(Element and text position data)
════
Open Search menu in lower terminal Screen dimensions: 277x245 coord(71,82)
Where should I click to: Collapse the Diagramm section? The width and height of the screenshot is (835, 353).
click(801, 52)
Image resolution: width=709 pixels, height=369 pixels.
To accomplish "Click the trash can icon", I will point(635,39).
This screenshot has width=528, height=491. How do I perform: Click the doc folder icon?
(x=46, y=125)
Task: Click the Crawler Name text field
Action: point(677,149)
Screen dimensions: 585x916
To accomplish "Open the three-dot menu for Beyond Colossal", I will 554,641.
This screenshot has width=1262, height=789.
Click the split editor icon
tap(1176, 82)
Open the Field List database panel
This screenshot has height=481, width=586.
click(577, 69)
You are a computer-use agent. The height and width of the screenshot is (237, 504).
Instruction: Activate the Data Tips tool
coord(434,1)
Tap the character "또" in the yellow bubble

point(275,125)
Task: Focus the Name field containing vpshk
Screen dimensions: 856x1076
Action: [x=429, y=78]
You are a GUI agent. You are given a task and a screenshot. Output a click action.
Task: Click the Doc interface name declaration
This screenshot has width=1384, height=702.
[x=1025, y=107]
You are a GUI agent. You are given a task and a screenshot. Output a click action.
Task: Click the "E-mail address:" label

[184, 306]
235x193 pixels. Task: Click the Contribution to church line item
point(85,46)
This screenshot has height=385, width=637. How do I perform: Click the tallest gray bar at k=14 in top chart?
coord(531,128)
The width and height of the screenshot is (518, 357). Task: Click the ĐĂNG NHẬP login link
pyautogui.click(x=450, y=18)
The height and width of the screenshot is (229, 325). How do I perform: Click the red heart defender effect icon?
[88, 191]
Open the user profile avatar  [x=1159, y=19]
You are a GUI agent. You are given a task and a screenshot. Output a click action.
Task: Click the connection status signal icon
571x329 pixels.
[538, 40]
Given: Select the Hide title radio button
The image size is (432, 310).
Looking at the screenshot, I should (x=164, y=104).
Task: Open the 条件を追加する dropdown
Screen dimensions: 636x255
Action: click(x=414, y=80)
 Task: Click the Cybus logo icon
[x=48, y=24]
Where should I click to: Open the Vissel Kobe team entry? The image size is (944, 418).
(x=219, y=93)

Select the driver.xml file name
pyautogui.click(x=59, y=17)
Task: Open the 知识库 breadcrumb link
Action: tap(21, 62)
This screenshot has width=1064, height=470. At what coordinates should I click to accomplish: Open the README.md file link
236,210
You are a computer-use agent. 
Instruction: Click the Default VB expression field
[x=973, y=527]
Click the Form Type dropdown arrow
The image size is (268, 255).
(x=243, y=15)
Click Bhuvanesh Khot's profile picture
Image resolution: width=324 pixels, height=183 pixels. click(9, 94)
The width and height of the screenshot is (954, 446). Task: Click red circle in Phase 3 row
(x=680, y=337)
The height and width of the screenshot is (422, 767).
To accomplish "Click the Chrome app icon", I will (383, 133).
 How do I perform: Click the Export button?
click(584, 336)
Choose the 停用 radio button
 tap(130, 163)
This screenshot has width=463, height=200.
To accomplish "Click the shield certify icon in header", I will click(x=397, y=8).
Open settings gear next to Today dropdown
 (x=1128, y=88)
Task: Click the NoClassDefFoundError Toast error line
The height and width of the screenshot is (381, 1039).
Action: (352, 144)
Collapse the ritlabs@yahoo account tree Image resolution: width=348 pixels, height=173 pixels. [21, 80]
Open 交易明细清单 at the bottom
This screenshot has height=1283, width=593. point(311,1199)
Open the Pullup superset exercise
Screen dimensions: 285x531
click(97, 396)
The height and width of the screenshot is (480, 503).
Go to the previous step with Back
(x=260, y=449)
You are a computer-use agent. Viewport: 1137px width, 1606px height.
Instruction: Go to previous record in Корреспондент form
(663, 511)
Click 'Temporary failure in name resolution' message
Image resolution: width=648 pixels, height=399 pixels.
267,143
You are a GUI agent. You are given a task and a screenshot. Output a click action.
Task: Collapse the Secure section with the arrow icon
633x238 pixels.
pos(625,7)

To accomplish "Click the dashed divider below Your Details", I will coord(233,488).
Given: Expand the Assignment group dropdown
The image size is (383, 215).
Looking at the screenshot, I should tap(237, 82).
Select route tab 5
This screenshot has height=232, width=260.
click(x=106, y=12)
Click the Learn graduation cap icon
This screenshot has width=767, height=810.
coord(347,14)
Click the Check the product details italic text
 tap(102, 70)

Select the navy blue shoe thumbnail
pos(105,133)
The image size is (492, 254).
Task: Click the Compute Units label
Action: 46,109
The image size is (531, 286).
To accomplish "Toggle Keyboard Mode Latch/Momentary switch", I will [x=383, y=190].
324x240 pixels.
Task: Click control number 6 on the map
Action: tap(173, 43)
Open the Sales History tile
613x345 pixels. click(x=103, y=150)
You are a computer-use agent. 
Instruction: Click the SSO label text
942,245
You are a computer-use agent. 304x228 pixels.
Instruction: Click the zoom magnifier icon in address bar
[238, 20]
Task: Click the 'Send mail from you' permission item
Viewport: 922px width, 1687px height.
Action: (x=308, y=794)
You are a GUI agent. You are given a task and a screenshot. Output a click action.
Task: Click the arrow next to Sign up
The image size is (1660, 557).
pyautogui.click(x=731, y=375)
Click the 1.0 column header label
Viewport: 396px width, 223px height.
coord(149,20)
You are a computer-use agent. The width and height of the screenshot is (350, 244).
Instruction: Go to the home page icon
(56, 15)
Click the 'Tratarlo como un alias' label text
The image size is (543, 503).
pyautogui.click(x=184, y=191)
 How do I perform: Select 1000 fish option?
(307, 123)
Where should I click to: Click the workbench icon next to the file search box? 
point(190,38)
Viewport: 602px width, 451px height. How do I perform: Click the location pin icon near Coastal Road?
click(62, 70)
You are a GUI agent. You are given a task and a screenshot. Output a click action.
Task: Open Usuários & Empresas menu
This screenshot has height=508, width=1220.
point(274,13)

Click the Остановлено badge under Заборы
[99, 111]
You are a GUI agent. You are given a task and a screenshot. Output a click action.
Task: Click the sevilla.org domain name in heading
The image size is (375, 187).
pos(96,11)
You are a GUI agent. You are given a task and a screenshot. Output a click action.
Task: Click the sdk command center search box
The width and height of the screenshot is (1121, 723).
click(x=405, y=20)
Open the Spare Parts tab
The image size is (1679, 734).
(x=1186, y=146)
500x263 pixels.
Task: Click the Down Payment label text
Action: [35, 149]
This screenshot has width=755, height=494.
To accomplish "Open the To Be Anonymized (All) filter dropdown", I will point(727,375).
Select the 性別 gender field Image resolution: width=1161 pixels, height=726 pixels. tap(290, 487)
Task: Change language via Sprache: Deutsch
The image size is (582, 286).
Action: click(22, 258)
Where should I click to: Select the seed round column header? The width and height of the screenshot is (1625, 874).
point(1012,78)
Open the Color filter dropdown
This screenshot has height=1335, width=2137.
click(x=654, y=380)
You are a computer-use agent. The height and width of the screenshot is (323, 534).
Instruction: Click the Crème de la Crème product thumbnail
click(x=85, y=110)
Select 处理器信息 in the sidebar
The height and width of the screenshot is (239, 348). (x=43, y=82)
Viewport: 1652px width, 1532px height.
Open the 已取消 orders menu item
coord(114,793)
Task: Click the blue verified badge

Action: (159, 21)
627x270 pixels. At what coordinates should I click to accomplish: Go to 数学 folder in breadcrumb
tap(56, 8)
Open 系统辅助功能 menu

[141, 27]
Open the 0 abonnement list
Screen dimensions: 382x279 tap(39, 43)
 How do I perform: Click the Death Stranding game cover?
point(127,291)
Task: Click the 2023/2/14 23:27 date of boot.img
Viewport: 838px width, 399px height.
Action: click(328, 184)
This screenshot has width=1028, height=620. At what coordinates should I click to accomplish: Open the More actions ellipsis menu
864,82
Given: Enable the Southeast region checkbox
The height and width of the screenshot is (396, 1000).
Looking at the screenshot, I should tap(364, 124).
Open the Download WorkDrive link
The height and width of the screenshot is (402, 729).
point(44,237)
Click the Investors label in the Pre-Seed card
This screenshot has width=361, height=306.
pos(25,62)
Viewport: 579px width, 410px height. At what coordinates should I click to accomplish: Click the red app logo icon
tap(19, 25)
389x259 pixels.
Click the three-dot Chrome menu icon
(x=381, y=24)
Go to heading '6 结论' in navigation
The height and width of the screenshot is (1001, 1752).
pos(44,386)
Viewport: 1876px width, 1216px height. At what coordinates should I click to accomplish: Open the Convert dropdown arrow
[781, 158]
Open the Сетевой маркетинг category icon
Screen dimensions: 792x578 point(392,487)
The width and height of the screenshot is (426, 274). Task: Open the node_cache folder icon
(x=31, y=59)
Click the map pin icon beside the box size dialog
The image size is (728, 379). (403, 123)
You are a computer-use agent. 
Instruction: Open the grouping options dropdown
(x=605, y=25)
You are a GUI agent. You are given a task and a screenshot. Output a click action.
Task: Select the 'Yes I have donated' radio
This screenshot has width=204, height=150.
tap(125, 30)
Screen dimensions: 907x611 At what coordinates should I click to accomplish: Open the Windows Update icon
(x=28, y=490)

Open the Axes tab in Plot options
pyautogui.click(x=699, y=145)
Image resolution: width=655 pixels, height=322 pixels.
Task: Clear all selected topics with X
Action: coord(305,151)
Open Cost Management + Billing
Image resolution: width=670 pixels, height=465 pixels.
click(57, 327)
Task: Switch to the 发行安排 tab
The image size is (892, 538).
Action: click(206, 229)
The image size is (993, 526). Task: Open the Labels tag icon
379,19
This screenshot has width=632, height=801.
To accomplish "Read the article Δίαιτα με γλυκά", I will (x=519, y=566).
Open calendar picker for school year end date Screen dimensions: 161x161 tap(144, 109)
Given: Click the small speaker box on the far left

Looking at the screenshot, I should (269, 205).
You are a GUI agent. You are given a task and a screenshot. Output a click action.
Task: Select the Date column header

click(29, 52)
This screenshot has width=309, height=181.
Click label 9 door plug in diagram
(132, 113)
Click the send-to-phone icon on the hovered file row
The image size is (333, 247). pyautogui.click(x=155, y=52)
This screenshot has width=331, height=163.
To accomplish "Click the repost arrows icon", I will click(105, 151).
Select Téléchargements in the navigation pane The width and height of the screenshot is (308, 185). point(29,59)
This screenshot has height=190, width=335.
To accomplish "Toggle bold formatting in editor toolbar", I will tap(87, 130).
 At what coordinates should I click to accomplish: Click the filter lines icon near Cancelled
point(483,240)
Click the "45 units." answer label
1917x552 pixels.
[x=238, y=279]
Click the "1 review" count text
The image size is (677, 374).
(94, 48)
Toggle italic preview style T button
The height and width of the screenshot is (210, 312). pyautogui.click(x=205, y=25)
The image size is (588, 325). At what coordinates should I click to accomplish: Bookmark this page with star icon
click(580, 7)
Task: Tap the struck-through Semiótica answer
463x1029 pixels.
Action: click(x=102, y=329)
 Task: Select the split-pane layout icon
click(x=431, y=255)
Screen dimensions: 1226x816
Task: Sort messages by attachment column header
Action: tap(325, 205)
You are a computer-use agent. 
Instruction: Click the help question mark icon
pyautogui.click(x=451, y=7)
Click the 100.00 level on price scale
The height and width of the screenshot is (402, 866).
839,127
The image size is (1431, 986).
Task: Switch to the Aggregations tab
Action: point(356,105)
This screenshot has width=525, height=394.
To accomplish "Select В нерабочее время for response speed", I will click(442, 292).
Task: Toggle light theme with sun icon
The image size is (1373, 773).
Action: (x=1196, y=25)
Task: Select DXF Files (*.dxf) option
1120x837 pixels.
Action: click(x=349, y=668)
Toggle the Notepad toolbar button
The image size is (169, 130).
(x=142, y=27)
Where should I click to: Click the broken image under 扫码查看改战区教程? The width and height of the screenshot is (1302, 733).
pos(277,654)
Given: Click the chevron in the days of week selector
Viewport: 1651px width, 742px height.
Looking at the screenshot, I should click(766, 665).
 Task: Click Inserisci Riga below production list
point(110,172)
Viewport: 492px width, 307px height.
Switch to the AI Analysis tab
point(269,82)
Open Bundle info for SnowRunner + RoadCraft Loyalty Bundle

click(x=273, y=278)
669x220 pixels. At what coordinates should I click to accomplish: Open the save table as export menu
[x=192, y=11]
════
### TASK DIRECTIONS
Repeat the items exactly as they appear, starting at the line containing "I will coord(233,488)." and ending at the line containing "tap(102, 70)", with both of those lines included.

### EXERCISE RESULT
To accomplish "Click the dashed divider below Your Details", I will coord(233,488).
Given: Expand the Assignment group dropdown
The image size is (383, 215).
Looking at the screenshot, I should tap(237, 82).
Select route tab 5
This screenshot has height=232, width=260.
click(x=106, y=12)
Click the Learn graduation cap icon
This screenshot has width=767, height=810.
coord(347,14)
Click the Check the product details italic text
 tap(102, 70)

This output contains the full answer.